**DATOS DE ENTRADA**
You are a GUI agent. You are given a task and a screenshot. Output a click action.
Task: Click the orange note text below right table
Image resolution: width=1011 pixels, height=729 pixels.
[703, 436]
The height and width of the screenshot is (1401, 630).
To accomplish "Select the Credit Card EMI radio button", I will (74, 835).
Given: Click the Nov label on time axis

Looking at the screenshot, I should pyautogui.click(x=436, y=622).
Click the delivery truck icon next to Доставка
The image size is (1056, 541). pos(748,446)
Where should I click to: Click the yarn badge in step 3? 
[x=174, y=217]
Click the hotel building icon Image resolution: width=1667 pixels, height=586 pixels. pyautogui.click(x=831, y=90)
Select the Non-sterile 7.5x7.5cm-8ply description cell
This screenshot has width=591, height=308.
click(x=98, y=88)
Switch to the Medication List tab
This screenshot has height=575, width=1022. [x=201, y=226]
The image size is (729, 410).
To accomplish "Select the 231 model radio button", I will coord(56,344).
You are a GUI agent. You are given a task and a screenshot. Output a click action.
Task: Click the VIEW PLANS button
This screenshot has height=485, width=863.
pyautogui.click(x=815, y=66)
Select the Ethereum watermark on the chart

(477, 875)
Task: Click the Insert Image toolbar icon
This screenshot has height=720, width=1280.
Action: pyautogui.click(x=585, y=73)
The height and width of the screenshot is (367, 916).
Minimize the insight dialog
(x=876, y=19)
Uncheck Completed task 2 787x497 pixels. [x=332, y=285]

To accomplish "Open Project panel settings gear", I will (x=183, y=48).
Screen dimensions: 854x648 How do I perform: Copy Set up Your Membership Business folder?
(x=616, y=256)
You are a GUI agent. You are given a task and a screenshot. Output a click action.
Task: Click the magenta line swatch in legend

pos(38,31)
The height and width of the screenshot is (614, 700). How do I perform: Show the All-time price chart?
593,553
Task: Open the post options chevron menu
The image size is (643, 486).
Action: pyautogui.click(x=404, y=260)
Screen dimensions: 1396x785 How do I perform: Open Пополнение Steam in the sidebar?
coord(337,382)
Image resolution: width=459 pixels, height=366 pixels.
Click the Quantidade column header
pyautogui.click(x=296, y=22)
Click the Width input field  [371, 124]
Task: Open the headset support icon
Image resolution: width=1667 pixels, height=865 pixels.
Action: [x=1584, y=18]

**INDICACIÓN**
Señala, copiándolas completas, todas las líneas de arriba en las que aparece la palabra "accomplish". Ten en cuenta las mayúsculas y minúsculas.

**RESULTADO**
To accomplish "Select the Credit Card EMI radio button", I will (74, 835).
To accomplish "Select the 231 model radio button", I will coord(56,344).
To accomplish "Open Project panel settings gear", I will (x=183, y=48).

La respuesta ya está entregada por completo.